Ma se la scommessa della Lega non è necessariamente un bluff, né oggettivamente un puro azzardo, la posta in gioco vale certamente la candela. Lombardia e Veneto sono le uniche due regioni in cui al referendum costituzionale sulla devolution del 2006 hanno vinto i Sì. Insieme, le due regioni rappresentano 1/4 della popolazione italiana e circa 1/3 del PIL, un’entità, dal punto di vista demografico ed economico, più o meno delle dimensioni dell’Olanda (nono paese sui 27 dell’Unione Europea per popolazione e sesto per PIL). Ma, soprattutto in ottica federalista, sono le due regioni che – persino nei calcoli più prudenti sul “residuo fiscale” come quelli adottati da Luca Ricolfi – versano più risorse di ogni altra in “solidarietà nazionale”. Così tanto che lo stesso Ricofli, che leghista certamente non è, non ha avuto alcuna remora a definirlo un vero e proprio saccheggio (“Il sacco del Nord”).

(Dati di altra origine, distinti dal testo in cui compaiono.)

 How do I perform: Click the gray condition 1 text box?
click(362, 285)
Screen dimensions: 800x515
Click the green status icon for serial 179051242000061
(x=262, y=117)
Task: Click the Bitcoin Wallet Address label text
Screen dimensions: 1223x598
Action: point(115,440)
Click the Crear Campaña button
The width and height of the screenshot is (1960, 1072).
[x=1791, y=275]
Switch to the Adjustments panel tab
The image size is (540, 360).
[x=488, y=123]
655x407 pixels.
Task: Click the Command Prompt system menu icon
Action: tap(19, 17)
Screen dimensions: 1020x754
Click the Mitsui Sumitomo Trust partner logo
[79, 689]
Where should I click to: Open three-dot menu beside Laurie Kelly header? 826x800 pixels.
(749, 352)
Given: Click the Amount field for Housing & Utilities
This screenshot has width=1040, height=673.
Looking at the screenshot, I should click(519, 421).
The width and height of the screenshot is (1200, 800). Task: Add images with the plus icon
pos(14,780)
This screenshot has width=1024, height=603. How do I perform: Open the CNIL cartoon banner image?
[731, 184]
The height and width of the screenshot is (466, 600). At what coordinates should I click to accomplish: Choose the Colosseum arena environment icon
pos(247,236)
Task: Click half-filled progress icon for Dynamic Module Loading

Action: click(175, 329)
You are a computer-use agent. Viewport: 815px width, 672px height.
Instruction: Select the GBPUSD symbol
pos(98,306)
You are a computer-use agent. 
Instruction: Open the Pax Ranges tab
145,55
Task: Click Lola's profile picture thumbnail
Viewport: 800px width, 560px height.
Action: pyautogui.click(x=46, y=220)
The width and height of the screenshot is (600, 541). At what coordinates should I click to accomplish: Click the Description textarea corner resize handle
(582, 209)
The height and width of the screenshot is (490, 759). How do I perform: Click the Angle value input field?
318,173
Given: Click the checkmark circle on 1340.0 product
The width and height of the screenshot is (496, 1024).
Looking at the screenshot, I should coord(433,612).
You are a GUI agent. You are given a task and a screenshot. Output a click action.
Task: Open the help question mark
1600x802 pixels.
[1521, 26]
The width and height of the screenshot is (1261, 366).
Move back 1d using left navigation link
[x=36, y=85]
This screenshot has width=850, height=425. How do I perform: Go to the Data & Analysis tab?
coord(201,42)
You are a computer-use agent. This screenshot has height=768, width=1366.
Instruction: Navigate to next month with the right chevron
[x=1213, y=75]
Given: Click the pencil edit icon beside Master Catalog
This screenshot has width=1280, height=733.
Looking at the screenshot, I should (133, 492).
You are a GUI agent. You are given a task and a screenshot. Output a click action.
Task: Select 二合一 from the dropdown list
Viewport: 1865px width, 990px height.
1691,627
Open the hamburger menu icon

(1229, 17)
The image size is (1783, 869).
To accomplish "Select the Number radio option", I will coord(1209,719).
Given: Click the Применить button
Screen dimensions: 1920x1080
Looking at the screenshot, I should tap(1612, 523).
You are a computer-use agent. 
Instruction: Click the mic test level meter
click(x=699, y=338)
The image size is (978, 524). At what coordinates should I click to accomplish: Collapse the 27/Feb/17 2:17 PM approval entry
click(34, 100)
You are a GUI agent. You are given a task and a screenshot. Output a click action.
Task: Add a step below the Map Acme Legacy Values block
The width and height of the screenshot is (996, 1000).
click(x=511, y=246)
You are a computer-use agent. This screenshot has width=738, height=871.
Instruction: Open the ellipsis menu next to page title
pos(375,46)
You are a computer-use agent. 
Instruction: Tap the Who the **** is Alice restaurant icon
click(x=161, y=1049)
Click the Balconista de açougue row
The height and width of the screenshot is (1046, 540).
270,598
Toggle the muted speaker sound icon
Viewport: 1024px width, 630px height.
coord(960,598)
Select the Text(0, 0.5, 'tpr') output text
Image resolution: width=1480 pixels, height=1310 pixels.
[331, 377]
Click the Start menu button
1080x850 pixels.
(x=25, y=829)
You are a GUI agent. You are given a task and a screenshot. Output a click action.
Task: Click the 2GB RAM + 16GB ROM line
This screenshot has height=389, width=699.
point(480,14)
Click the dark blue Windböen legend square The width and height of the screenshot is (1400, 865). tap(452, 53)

Conquistare da sola il governo di queste due Regioni significa per la Lega poter porre – con una forza negoziale infinitamente più alta di quella esercitabile stando in governi nazionali di coalizione – la questione fondamentale dell’enorme disequilibrio territoriale nella raccolta e nella redistribuzione delle risorse pubbliche in Italia. La ragione stessa per la quale la Lega è nata. Ed è per questo motivo che – se mai questa fosse la scelta dei vertici del partito – con tutta probabilità le forze di contrasto messe in campo dai soggetti che hanno un interesse al mantenimento dello staus quo, sarebbero straordinarie. Utilizzando le categorie rappresentate nel nostro libro “Luigini contro Contadini”, possiamo dire che tali soggetti sono: i “Luigini”, principali azionisti del nuovo governo; il “Palazzo” benché stretto nella vulgata populista anti-casta; gli “Assititi”, come beneficiari di tanti degli sprechi che nessun governo riesce a intaccare; e naturalmente le Mafie che sembrano uscite definitivamente dall’attenzione tanto dei governi quanto dei media (nonostante la loro formidabile forza, come ci segnala da ultimo l’ottimo rapporto di SOS Impresa – Confesercenti).
In questo scenario c’è solo un unico, vero, busillis: la Lega può vincere la sua scommessa solo se riesce a intercettare una percentuale non trascurabile dell’elettorato PdL e soprattutto se sceglie di candidare in Lombardia un uomo davvero appetibile per un elettorato più ampio di quello, già forte, che l’ha sostenuta alle regionali lombarde del 2010. Quel candidato, ragionevolmente, è Roberto Maroni. Ma su questa scelta da parte dei vertici della Lega e dello stesso Maroni, viste le faide interne, è invece più difficile scommettere con buone probabilità di successo.